How will they benefit from this research?
The primary aim of our research is to design and develop a novel class of antimicrobial agent - human-derived hybrid AMPs - to treat corneal infection. Corneal infection is the most frequent cause for corneal blindness worldwide. It is a serious ophthalmic emergency that often requires hospital admission for intensive antibiotic treatment in order to rapidly eradicate the infective microbes and to preserve good vision. Development of a new class of efficacious antimicrobial agent could potentially expedite patients' recovery, optimise the visual outcome and quality of life, reduce the impact on the limited hospital bed spaces / resources and minimise the impact on private and public workforces. Although uncommon, refractory corneal infection can also lead to corneal perforation, necessitating emergency corneal transplant.

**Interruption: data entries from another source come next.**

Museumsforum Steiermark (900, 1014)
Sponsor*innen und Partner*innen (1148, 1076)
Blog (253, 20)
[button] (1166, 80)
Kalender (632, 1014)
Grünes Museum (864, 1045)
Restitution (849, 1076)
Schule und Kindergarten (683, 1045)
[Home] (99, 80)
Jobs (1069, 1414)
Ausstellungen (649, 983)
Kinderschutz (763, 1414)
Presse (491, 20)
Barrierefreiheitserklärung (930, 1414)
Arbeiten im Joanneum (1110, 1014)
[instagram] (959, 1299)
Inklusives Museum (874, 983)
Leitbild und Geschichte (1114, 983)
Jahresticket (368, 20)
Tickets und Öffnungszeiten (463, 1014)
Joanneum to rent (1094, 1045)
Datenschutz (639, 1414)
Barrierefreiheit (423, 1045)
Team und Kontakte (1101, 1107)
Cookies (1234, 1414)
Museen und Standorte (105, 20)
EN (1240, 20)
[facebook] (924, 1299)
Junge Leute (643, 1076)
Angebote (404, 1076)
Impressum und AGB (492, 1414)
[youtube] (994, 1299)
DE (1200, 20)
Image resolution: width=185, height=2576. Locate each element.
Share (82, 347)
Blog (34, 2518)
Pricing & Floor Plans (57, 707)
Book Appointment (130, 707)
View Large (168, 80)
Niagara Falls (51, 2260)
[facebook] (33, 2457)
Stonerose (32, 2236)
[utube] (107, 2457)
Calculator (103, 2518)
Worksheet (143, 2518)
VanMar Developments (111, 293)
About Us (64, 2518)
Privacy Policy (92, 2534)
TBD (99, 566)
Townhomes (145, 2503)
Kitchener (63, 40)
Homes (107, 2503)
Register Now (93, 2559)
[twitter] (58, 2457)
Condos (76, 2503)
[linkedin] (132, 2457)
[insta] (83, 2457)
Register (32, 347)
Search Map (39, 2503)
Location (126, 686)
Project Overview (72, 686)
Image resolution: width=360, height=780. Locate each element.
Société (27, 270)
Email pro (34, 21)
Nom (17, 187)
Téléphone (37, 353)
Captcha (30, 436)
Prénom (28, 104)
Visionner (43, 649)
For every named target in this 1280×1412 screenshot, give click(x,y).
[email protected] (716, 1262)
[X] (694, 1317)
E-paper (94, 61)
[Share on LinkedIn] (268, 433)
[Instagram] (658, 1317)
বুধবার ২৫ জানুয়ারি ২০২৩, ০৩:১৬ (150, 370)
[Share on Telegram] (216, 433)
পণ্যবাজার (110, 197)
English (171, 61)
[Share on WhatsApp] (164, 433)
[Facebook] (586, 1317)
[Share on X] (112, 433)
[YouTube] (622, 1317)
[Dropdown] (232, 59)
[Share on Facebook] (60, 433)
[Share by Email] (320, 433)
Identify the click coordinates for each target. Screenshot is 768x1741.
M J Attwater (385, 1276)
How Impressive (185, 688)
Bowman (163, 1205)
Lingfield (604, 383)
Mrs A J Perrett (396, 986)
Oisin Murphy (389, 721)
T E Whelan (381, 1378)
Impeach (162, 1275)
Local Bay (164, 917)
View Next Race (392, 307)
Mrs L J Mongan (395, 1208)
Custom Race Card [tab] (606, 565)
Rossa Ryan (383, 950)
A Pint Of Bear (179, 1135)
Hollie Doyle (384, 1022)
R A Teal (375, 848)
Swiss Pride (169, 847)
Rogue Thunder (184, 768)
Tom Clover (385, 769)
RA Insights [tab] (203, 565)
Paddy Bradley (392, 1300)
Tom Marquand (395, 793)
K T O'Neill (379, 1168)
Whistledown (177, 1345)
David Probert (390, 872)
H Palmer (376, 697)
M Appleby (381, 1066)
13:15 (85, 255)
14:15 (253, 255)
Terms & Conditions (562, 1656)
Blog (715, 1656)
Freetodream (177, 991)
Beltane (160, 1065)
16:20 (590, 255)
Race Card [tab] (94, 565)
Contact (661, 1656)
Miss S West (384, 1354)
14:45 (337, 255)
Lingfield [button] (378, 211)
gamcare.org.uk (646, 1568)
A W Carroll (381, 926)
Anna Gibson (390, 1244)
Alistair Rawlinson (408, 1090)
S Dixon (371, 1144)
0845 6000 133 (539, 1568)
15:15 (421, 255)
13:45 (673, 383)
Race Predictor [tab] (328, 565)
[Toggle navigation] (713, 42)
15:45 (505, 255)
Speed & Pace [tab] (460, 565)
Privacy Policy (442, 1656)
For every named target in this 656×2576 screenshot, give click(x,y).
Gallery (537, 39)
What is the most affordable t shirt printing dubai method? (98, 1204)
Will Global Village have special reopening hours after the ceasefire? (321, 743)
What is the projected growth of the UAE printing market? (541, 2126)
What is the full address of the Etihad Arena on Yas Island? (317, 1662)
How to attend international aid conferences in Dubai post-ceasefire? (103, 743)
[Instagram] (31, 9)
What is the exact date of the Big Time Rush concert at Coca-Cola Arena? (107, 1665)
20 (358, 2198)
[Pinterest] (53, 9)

This places further strain on the existing shortage of the donated corneal tissues, which is currently a global issue.

More importantly, AMR is an emerging global threat to human health and a novel class of antimicrobial agent is urgently required. A recent report highlighted that AMR accounts for approximately 700,000 death every year and the death toll could potentially increase to 10 million people each year by 2050, which is more than cancer and diabetes, amongst others. It was estimated that AMR is costing US health system 20 billion USD in excess costs each year. The successful development of these novel hybrid peptides will not only foster the global economic performance, but also boost the economic competitiveness in the UK through licensing of intellectual property, drug sales, international research grants / collaboration, etc.

One of the main features of AMPs is their unique, broad-spectrum antimicrobial activity with low risk of AMR. Experimental models could be replicated in other types of ocular and non-ocular infections, including viral, fungal and parasitic, which are all notoriously difficult to treat clinically. These transferrable skills and technologies will be beneficial to all researchers in the field of AMPs and AMR.